> 本文:
# # # # # # #

この面子を見たときに「この人はちょっと」という意見が出てくることもあるだろう。

菅野氏を10年代初頭から観察してきた人の中には、彼の能力は評価できても人間として信用ならないと思っている人もいるだろう。

藤倉氏の「動物はおかずだ歩き食い祭り」(動物の権利と食肉反対を訴えるデモに対して、肉を食べながらデモ隊の周囲をついてまわる)にみられるような悪趣味サブカル的部分に批判的な人もいるだろうし、陰謀論ウォッチャーなど所詮サブカル的な悪趣味なヲチ趣味でしかないと懐疑的な人もいるだろう。

# # # # # # #

> 資料:
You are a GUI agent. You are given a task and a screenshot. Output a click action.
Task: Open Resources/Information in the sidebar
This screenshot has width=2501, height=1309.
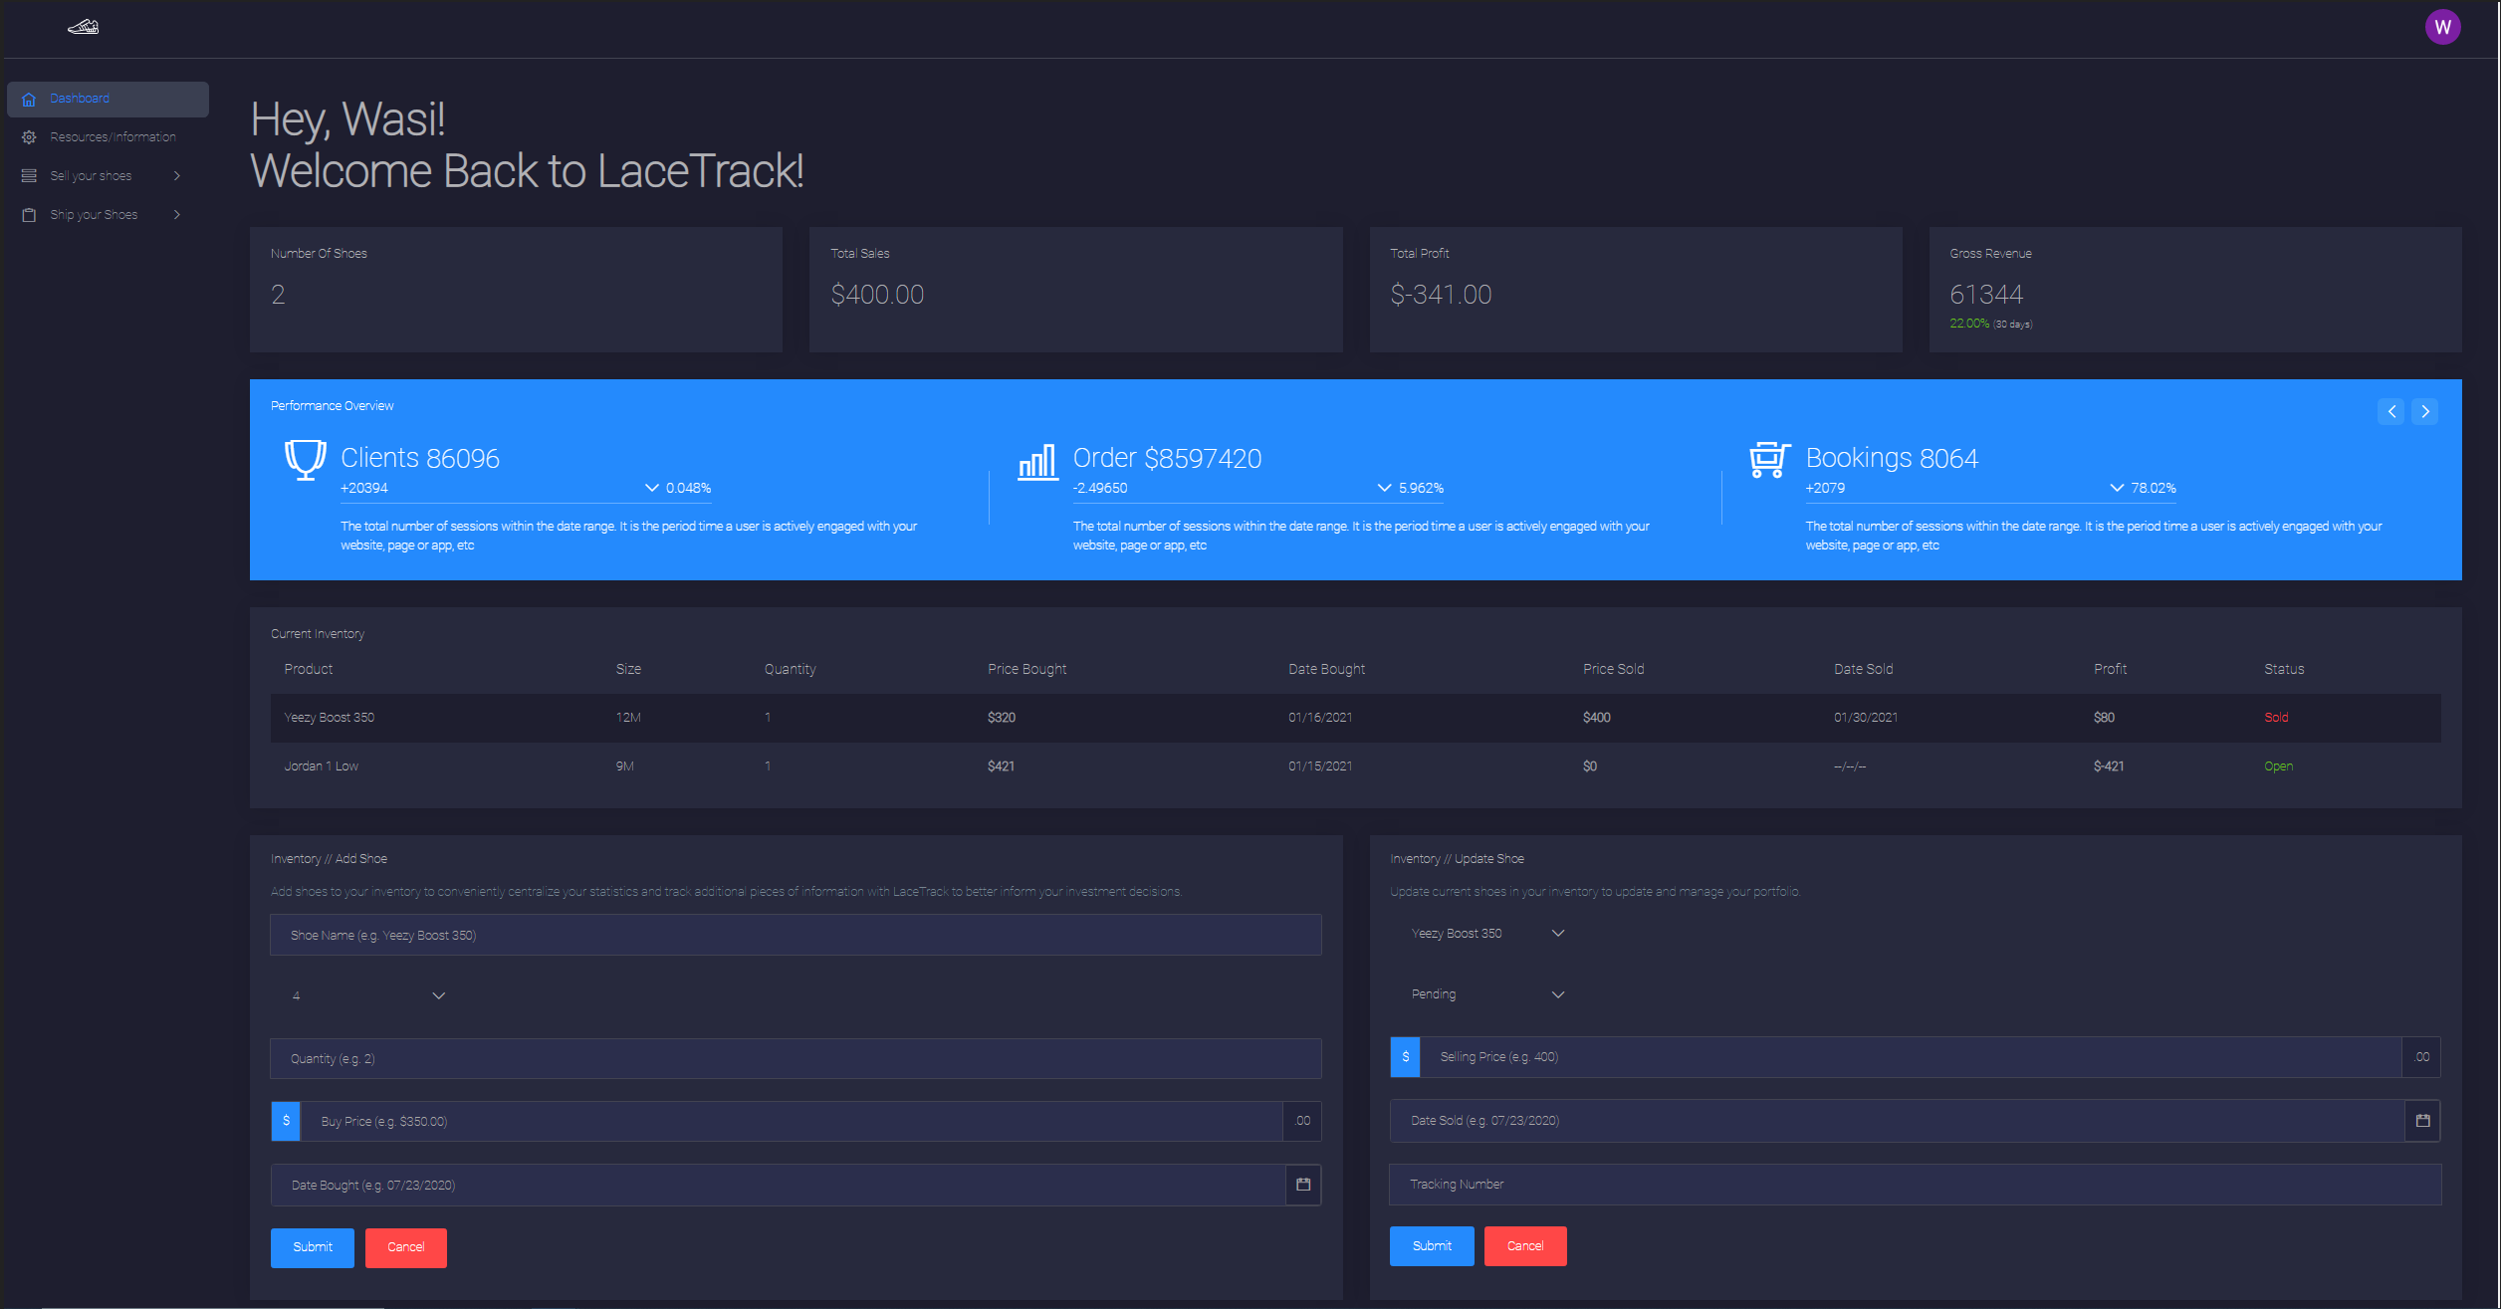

# # # # # # #

> やること:
a – 本文によると、藤倉氏の「動物はおかずだ歩き食い祭り」とはどんなことをするものですか。
b – 菅野氏や藤倉氏について書かれた本文を、最後の文の後から引き継いで書き進めてください。

> 答えの例:
a – 動物の権利と食肉反対を訴えるデモに対して、肉を食べながらデモ隊の周りをついてまわるものです。

b –
しかし、執筆陣の並びに違和感をおぼえる人たちも、そういった人物たちでもちゃんとしたことを言わなければならないぐらい危機的な状況にあるということの表れだと思って読んでほしい。

趣味として奇妙な陰謀論者を観察して楽しんでいたような陰謀論ウォッチャーが危機感を覚えるぐらい悪質で楽しめない陰謀論が蔓延し、排外的デマを使って人々を煽り動かしていくことがビジネスになり、そのことが社会を蝕もうとしている。それは本当に怖ろしいことだと思う。